Можно сказать, что тот безумный крик никогда с тех пор не умолкал в произведениях Л. Толстого. Душу целого поколения заразил он своим ужасом. Если в наше время люди боятся смерти, с такой постыдной судорогой, какой еще никогда не бывало, если у всех нас, в глубине сердца, в крови и в плоти есть эта «холодная дрожь», до мозга костей пробирающий озноб, о котором Данте говорит по поводу грешников, замерзших в адском озере: «Тогда прошел по мне озноб, он и теперь по мне, как вспомню их, проходит», то, в значительной мере, мы этим всем обязаны Л. Толстому.
Он заимствовал, впрочем, рассказ о смерти матери Николая Иртеньева не из собственных воспоминаний: мать Льва Николаевича умерла, когда ему было года три; помнить ее не мог он и при смерти ее не присутствовал.

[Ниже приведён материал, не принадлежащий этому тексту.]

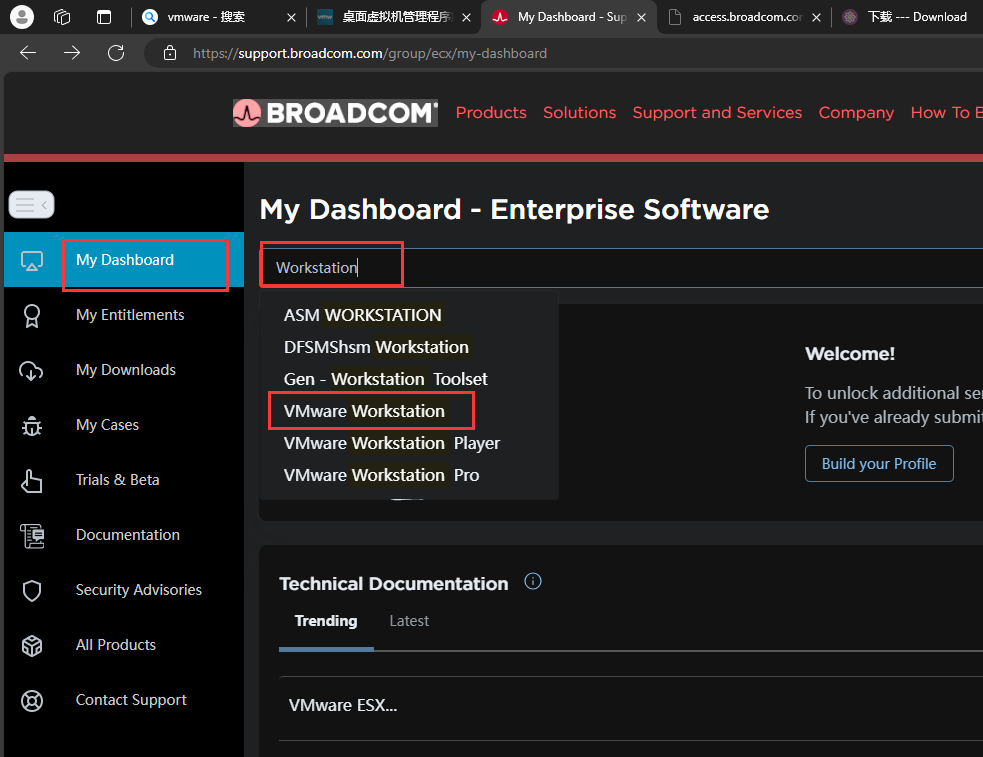The width and height of the screenshot is (983, 757).
Task: Click the My Cases bug icon
Action: coord(32,426)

По-видимому, однако, в рассказе героя «Детства» он изображает с такою ужасающею, почти циническою, отталкивающею правдою страх смерти, врожденный в него, в такой мере ему одному свойственный, пробудившийся в нем с первыми проблесками сознания и с тех пор никогда его не покидавший.

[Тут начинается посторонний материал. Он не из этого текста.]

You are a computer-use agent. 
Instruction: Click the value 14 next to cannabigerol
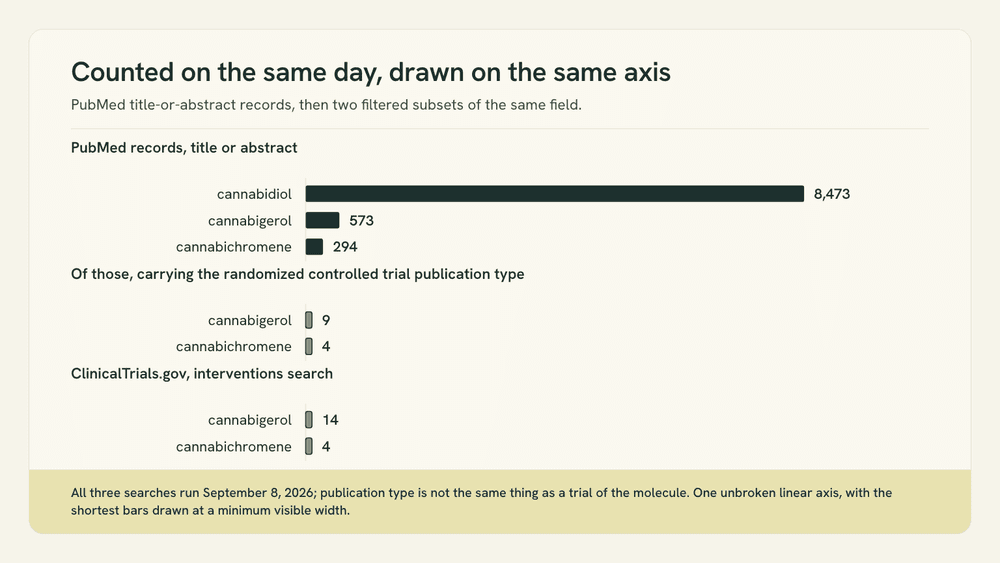(330, 420)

Много лет спустя, уже в пору возмужалости, при полном свете сознания, находит он в душе своей тот же самый страх и так же перед ним беспомощен или даже еще более, чем в детстве.
Фету из Гиера, близ Ниццы, 17 октября 1860 года, пишет он о смерти брата Николая:
«20 сентября он скончался на моих руках, в буквальном смысле слова. Никогда в жизни ничто не производило на меня такого впечатления. Он был прав, когда говорил мне, что ничего нет хуже смерти, и если подумать, что в конце концов смерть есть неизбежный конец всего живущего, то приходится сознаться, что нет ничего хуже самой жизни. К чему все заботы, если в конце концов от того, чем был некогда Николай Николаевич Толстой, ничего не остается? Он никогда не говорил, что чувствует близость смерти, и, однако, я знаю, что он следил за нею шаг за шагом и прекрасно знал, сколько времени ему еще остается жить. За несколько минут до смерти он задремал. Вдруг он вскочил и с ужасом прошептал: „Что это?“ Он увидел свой переход в ничто. Но если и он не знал, за что удержаться, что же я найду? Конечно, еще меньше».